In my March column, I posed three problems from actual cases. These concerned imperfect contract language that caused financial impacts to the electrical contractors.
When these issues are presented in court, there is little predictability in the outcome, except that a decision will be made. Courts use rules for disputed language, but persuasive arguments can be as useful. There is often a desire by the courts to have their decisions be reasonable and fair. This concept of reasonableness is one you should keep in mind whenever you need to convince another that your understanding is correct.
1. The tank repair shop
Explosion-proof fittings were needed for the repair shop. The U.S. Army also wanted to assure safety in close-by areas where gas could accumulate. The language used for this goal was: “Areas adjacent to hazardous areas shall be deemed hazardous.”

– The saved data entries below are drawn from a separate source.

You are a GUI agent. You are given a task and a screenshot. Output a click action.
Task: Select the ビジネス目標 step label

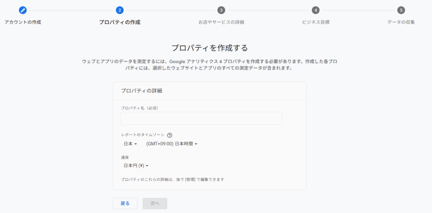coord(316,22)
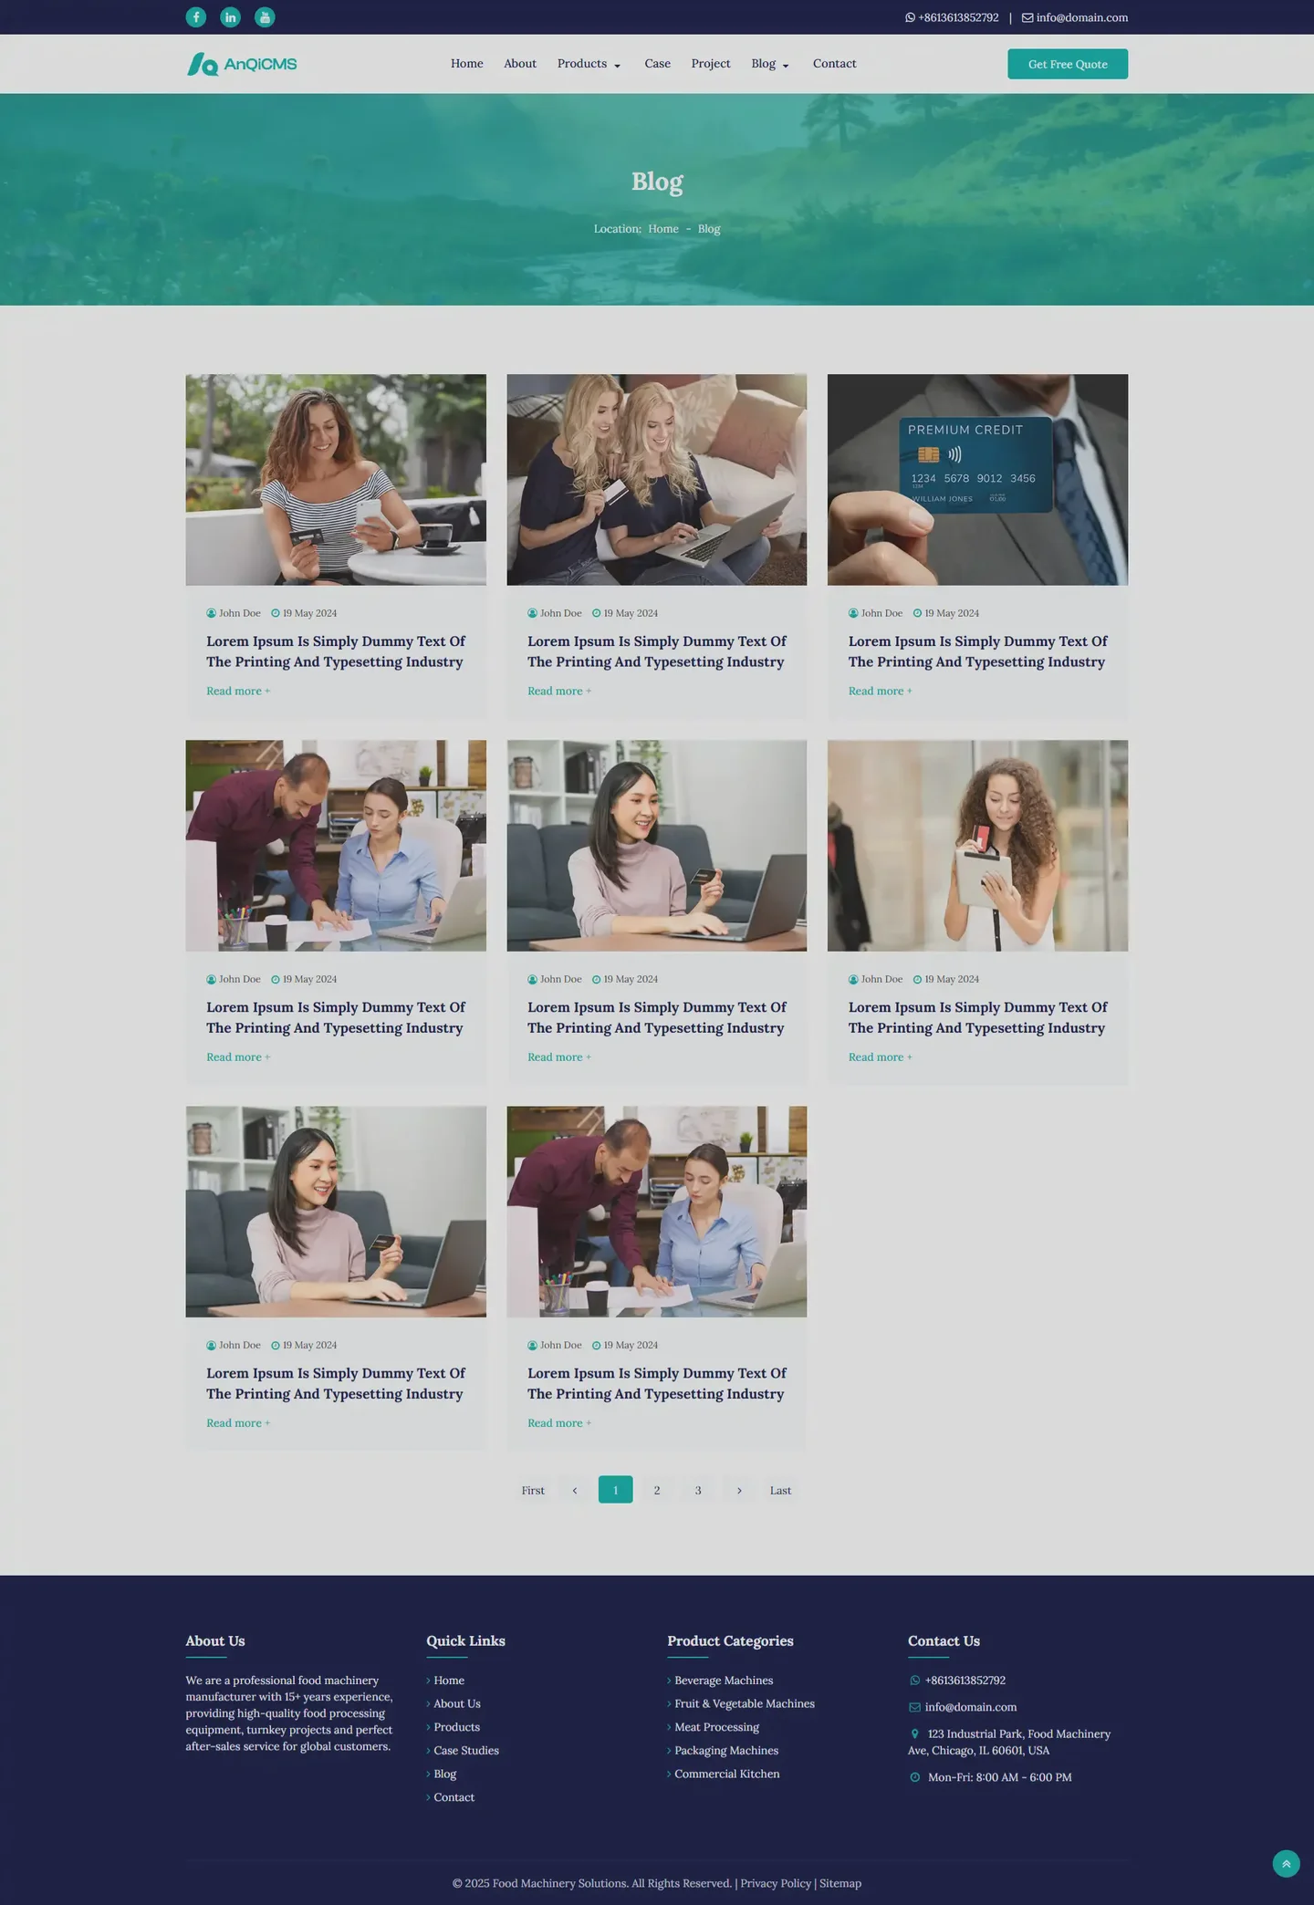Image resolution: width=1314 pixels, height=1905 pixels.
Task: Open the LinkedIn social icon
Action: (231, 17)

This language has two problems: 1) by logical extension, every “adjacent area” to the prior “deemed hazardous” area would extend by leap-frogging the hazardous label to each next area, and 2) the term “adjacent to” is not very precise—it could mean abutting or merely nearby.
The repair shop offices were on the second floor. That level had a concrete floor, and the Army had not designated the offices as being “adjacent” in its arguments to the court. Also, the exterior walls of the shop were comparable in construction to the interior bathroom walls where the electrical cable entered, and the Army had not argued that the area outside the building was hazardous.
The bathroom block walls were of “like kind” to the concrete floor above and to the exterior walls. By the Army’s own interpretation, these other areas were not “adjacent to.”
2. The basis of a claim
The issue was the meaning of one phrase that was interpreted somewhat reasonably by the general contractor and somewhat reasonably, although very differently, by the electrical subcontractor. When this kind of disagreement occurs, the parties will say the phrase is ambiguous. But that can be a dangerous argument as a judge may find that one view is more reasonable than the other, and that other could be yours.
Payment for extra work was to be “based on” actual costs. “Based on” is not so much ambiguous as it is vague. It could mean “in accordance with,” “in reference to,” “necessary for” or “connected with.” Think about a movie being based on a novel.
Other contract language in the same clause seems to give the general contractor the better argument. Payment for the extra work was to be for “costs to be determined later.” There was no promise that all costs would be paid. The indications were that the actual costs would be reviewed later. Putting “to be determined later” with “based on actual costs,” the interpretation is that payment would not be based on estimates, and there was no promise that all costs would be reimbursed.
3. Lien waiver confusion
The lien waiver is fairly common. With the progress payment, the subcontractor’s notarized signature affirms that it has been paid in full to date. In this case, disputed extras existed before the waiver was signed, yet these extras survived the waiver as negotiations continued. How can we make sense of that if the subcontractor swore that he had been paid in full?
There is no vagueness or ambiguity in the lien release. The phrase “paid in full” could not be clearer. Similarly, it was clear that this payment was intended to pay “for all work” to date. So how can a way be found to get around this problem?
It was shown to the court that the lien waiver did not really mean what it said. Retainage was never intended to be waived, yet retainage represented work performed. It was argued that the purpose of the lien waiver was to confirm the amount of payments that were due. Finally, continued negotiations on extras reflected the general contractor’s own understanding that they were not considered to be affected by the waiver. The court’s ruling was that the lien waiver language became ambiguous in operation.
The rules of contract interpretation employed in these cases are for case No. 1, the rule was ejusdem generis, that is, listing items of like kind; for case No. 2, that all the language of a contract shall be read as a whole, if possible, without invalidating any of the provisions; and, for case No. 3, an ambiguity can be created by circumstances as well as the language itself.